Ich Böser, ich

„Sie wollen was?“ Ein pädophil veranlagter Massenmörder hätte bei einem zufälligen Outing keinen menschenverachtenderen Blick ernten können. So etwas verantwortungsloses wie mich, so die kundigen Blicke der Verkäuferin, hatte sie ihr Lebtag noch nicht erblickt. Um diese Jahreszeit? Pfui, Spinne.
Es tat mir auch in der Seele weh. Ja, ich wusste sofort um meine Verfehlung. Wie konnte ich auch nur auf den aberwitzigen Gedanken kommen, einen Schneeschieber haben zu wollen! Im Winter!! Immer das gleiche mit den jungen Leuten. Nur Grütze im Kopf! Wochenlang alles vergessen und wenn dann der Schnee unvermittelt über sie hereinbricht,sich wundern und auf nichts vorbereitet sein. Und mit so etwas musste sie sich jetzt jeden verdammten Tag herumschlagen.
Vor meinem geistigen Auge zog ein Heer von frisch auf dem Eis Gefallenen, die ich verschuldet hatte ob meiner vernachlässigten Fürsorgepflicht. Millionen litten arge Pein, quälten sich mit frisch erlittenen Brüchen. Von inneren Hirnschädel-Traumata wollte ich hier erst gar nicht anfangen. Die Leute in Friedrichshain werden künftig die Straßenseite wechseln, wenn sie meinen Weg kreuzen. Seht her, das ist er. Ja, genau der, der ausgerechnet im Winter einen Schneeschieber haben wollte!!
Ihr „Also wissen, Sie“, riss mich aus meinen Gedankenströmen. Viel fehlte nicht, und sie hätte mich der Ordnung halber umgehend bei der Polizei angezeigt.
Geschah mir recht! Mit einer hilflosen Geste der Entschuldigung trollte ich mich mit hängenden Schultern von dannen. Wie hatte ich nur ein derartig unmoralisches Unterfangen an sie herantragen können, ihre wertvolle Zeit verplempert. Dass ich eigentlich nur ein Ersatzgerät käuflich hatte erwerben wollen, weil ich die Plastikschneeschaufel meiner Ex beim nimmermüden Eiseinsatz kaputt bekommen hatte, traute ich mich nicht mehr als Entschuldigung vorzubringen. Mit ein bisschen mehr Verantwortungsgefühl hätte ich mir ja im Sommer schon einen kleinen Vorrat an Wintergeräten zulegen können …

Mir/Es graut der Morgen

Tomorrows To-Do-List:

1) Ausschlafen (wird von mir mit einer nahezu weltmeisterlich anmutenden Perfektion erledigt werden)

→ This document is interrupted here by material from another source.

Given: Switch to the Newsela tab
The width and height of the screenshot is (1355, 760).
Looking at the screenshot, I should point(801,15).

2) Wagen von Schnee und Eis befreien (wird ohne des durch des Frühlings holden belebenden Blick schon schwieriger, muss aber als machbar eingeschätz werden)

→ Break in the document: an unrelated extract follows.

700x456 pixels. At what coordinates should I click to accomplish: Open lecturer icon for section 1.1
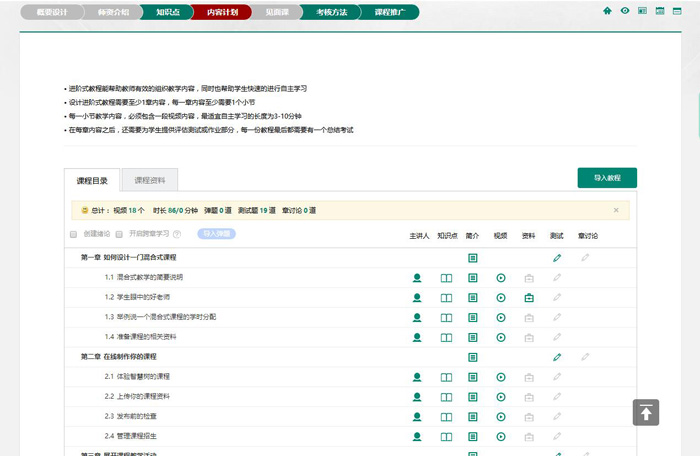tap(417, 278)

3) Wagen starten (und da fängt das Grauen an. Ganz bestimmt)

Denn mein treuer Weggefährte .. Sagte ich übrigens schon, dass ich ihn Henry getauft habe? Mit dem Kleiner Zusatz, der Vierte. Also müsste ich hier um präzise zu sein von Henry IV sprechen. Der Einfachheit halber bleibe ich aber bei Henry, wenn es Ihnen nichts ausmacht. Ich meine, erstens kennen Henry und ich uns nunmehr zweieinhalb Jahre. Also kann man von einer gewissen Vertrautheit sprechen. Und zweitens ist es einfacher so. Wirkt nicht so hölzern und gestelzt.

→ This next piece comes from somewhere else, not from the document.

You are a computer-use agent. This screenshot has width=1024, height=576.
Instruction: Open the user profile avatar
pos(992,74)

Doch zurück zu Henry. Die Sache ist nämlich die. Er ist ein Franzose. Und der vierte seiner Art in meinem Hause. Daher auch die Vier. Mist, ich schweife schon wieder ab. Was ich sagen wollte ist dies, hm, wie nenn ich das Kind nur beim Namen? Henry ist ja so sensibel. Wenn er das hier mitkriegt … Also kurz gesagt, manchmal ist er etwas schwach auf der Brust. Was ich ja hier schon mal zart andeutete.Kurz, das lbeste Fahrzeug aller Fahrzeuge französischen Fabrikates hat sich noch nie an der Leistungs- und Ausdauerfähigkeit des berühmten Duracell-Häschens orientiert, sondern ging da seiner Landsmannschaft entsprechend stets seine eigenen Wege. Und dies wie gesagt auch schon mal im Sommer, wenn ich ihn gar zu lang ignorierte und im wilden Friedrichshain darbend und nach Bewegung gierend schnöde am Wegesrande einen guten Mann sein ließ. Friedrichshain, hauchen Sie entsetzt? Etwa …? Ja,  eben jenes wilde, unbotmäßige, sich mit letzter Kraft dem sterbenden parasitären Kapitalismus widersetzende Friedrichshain, in dem Sommers wie Winters als Zeichen des Protestes lustige Feuerchen mit den bunten Wägelchen veranstaltet werden.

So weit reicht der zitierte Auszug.